== PROBLEM ==
Tally the lines in the data that follows that include the word "zoom", and report nothing but the total.

---------- DATA TO USE ----------

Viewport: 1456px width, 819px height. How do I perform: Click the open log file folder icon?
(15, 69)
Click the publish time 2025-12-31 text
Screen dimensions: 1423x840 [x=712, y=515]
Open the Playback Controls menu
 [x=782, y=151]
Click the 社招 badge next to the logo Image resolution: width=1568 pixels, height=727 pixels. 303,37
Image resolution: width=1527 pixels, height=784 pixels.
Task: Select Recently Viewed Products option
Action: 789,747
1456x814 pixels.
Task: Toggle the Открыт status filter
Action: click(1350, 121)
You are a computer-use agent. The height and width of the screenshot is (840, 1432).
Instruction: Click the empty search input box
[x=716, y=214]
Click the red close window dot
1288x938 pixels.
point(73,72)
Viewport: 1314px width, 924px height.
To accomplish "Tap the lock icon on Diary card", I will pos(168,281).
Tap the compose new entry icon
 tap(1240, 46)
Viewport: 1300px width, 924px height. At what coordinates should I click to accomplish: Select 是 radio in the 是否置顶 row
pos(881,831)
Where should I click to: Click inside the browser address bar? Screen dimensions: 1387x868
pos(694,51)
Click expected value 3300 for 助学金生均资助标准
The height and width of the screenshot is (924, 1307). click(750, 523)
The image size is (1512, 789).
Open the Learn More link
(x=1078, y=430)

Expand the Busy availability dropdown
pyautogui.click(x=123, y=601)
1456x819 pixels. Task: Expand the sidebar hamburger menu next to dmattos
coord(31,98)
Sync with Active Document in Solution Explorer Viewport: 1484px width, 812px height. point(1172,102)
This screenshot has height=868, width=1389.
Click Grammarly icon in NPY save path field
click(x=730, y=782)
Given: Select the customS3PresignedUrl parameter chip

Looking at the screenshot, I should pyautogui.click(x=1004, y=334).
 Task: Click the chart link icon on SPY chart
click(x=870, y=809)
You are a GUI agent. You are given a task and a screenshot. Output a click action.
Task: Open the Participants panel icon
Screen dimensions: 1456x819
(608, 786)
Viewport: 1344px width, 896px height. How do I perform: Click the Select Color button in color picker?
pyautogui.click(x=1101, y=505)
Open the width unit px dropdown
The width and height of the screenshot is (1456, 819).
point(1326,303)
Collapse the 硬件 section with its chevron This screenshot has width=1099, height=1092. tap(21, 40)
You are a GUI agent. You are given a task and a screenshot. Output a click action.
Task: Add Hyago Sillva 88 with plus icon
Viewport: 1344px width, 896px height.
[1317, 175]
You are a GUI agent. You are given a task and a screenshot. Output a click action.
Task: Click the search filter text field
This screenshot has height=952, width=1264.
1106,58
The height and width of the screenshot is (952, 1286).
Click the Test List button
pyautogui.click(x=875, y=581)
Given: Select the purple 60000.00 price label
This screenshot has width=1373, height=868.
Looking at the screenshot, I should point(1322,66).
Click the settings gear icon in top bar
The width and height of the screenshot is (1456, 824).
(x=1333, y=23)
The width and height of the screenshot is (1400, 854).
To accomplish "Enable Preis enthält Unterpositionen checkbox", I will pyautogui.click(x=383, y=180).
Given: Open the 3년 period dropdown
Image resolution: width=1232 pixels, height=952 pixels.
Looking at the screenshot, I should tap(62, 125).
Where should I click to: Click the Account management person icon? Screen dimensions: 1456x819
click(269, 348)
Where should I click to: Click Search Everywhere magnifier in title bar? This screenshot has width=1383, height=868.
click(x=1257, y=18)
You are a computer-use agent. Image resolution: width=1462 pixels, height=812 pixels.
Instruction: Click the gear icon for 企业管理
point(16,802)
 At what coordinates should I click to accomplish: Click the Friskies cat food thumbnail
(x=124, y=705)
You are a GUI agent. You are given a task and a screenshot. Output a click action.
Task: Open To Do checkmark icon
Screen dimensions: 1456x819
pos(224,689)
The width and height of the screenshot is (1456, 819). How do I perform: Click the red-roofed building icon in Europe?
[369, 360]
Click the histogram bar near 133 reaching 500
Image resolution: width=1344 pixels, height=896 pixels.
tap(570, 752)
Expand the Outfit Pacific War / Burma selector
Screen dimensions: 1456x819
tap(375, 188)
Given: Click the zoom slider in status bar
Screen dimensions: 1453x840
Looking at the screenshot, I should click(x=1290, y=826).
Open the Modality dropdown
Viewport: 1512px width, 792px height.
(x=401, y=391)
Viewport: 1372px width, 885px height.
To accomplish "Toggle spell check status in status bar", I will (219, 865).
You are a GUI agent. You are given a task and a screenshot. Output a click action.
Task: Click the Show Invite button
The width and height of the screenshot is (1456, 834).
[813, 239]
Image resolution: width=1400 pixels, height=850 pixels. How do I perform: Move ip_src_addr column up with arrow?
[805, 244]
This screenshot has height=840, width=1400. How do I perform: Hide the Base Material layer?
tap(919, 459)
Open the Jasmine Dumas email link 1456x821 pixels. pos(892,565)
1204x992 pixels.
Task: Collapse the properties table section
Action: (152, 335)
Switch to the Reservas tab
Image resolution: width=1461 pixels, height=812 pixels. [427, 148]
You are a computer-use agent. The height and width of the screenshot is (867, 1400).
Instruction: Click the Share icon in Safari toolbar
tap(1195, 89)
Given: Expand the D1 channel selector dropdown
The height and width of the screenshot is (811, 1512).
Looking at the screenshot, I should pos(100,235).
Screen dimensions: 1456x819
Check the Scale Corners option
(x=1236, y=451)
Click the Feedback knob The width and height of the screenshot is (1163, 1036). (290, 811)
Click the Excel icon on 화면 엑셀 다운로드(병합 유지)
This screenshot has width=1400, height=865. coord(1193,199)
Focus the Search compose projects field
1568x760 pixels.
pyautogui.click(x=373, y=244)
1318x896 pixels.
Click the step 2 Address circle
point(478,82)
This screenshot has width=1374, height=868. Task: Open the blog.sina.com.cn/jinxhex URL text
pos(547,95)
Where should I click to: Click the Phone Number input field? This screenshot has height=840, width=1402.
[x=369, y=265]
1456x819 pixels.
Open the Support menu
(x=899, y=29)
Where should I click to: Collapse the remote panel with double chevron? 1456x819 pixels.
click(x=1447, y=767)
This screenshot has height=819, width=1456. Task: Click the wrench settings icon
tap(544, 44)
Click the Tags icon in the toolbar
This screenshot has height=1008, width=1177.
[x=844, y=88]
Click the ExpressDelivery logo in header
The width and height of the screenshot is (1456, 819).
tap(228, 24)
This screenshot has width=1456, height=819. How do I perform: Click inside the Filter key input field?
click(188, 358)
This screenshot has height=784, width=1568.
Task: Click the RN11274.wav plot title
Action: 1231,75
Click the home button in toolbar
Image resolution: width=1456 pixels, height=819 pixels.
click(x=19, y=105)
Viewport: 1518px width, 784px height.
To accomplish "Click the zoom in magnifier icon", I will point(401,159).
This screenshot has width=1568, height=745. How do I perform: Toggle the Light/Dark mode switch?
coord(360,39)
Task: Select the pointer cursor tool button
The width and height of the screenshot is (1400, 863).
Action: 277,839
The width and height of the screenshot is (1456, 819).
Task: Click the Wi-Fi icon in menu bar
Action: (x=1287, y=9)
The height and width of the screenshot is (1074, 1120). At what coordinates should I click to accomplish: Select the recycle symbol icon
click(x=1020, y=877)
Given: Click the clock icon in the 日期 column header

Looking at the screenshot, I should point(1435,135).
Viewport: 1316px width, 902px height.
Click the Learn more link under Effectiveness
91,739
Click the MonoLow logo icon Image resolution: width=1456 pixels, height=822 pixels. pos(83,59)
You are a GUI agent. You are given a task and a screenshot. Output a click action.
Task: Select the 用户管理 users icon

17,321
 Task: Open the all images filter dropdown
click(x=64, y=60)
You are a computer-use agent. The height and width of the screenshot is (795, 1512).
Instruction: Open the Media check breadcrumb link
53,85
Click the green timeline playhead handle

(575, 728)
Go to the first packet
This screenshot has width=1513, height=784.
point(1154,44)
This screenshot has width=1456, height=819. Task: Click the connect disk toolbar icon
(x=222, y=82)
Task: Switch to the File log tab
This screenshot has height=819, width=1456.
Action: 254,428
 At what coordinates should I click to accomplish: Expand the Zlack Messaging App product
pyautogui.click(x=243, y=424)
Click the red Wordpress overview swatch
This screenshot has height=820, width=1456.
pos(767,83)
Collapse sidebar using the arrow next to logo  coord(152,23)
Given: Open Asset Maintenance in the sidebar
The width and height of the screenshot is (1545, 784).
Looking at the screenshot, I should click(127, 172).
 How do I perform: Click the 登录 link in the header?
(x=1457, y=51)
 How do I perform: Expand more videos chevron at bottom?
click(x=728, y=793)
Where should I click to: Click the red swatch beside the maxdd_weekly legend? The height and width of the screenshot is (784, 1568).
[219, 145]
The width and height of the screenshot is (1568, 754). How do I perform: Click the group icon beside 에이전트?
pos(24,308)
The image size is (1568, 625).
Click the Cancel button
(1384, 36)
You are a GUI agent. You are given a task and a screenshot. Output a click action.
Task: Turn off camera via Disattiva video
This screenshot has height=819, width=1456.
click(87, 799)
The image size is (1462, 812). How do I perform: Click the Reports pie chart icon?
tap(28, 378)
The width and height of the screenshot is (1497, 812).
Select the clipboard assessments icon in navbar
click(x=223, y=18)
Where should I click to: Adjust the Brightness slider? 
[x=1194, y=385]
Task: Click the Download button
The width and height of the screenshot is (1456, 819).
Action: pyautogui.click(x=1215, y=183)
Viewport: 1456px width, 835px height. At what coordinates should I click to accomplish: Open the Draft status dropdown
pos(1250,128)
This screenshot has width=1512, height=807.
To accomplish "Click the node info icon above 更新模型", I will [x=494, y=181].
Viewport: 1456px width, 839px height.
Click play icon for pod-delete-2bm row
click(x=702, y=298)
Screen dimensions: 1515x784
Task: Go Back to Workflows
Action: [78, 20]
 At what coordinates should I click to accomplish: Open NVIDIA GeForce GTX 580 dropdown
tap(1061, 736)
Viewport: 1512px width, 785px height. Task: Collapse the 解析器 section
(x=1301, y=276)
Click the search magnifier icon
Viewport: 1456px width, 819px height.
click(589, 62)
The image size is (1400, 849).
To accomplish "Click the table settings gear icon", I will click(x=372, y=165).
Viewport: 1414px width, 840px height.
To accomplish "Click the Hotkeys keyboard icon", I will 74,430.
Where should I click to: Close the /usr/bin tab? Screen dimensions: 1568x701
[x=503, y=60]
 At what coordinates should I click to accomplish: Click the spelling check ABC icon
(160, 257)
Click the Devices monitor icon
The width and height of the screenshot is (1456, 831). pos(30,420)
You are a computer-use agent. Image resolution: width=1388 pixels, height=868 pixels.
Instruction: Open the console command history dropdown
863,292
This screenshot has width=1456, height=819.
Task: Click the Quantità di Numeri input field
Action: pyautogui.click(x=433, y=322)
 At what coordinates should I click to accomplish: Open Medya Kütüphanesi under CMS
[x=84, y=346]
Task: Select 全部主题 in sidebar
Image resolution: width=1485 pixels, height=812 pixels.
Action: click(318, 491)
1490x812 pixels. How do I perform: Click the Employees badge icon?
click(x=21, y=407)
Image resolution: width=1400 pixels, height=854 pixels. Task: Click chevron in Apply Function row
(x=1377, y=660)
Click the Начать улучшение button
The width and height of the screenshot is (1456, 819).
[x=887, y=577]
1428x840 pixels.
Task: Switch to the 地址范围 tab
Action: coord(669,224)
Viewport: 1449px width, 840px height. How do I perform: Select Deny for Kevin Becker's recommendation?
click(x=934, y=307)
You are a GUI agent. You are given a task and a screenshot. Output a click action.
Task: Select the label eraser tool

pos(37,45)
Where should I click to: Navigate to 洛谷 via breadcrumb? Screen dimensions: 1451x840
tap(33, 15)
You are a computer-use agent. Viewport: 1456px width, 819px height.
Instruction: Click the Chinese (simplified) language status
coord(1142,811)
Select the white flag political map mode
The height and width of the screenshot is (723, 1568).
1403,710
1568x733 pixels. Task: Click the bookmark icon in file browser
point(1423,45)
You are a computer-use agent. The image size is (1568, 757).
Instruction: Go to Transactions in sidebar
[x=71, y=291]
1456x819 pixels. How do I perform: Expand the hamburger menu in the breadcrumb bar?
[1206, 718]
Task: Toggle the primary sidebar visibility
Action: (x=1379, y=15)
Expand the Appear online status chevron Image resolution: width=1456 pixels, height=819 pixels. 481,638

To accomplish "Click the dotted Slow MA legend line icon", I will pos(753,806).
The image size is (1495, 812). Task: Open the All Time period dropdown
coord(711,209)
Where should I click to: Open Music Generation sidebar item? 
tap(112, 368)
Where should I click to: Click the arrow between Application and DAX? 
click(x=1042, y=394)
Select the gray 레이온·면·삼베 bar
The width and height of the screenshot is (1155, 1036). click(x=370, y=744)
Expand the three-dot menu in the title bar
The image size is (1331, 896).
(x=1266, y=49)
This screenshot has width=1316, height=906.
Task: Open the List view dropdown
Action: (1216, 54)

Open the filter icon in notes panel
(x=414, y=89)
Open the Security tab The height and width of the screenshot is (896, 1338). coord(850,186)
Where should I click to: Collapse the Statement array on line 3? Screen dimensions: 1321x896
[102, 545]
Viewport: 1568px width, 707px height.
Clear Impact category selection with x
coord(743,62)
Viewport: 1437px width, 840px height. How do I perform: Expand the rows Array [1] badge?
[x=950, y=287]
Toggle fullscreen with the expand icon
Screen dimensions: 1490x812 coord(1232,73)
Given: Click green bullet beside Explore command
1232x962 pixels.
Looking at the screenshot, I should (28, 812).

----------

== SOLVED EXERCISE ==
2